• _The records_
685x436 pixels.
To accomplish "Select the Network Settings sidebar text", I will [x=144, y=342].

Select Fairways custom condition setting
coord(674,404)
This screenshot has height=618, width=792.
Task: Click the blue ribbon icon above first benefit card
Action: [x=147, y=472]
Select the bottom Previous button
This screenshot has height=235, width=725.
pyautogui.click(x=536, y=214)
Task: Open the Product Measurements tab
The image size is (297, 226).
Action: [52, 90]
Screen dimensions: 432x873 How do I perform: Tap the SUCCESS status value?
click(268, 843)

• _Task to carry out_
Reproduce the entries above in full by retyping them exactly.

• _Result_
685x436 pixels.
To accomplish "Select the Network Settings sidebar text", I will [x=144, y=342].

Select Fairways custom condition setting
coord(674,404)
This screenshot has height=618, width=792.
Task: Click the blue ribbon icon above first benefit card
Action: [x=147, y=472]
Select the bottom Previous button
This screenshot has height=235, width=725.
pyautogui.click(x=536, y=214)
Task: Open the Product Measurements tab
The image size is (297, 226).
Action: [52, 90]
Screen dimensions: 432x873 How do I perform: Tap the SUCCESS status value?
click(268, 843)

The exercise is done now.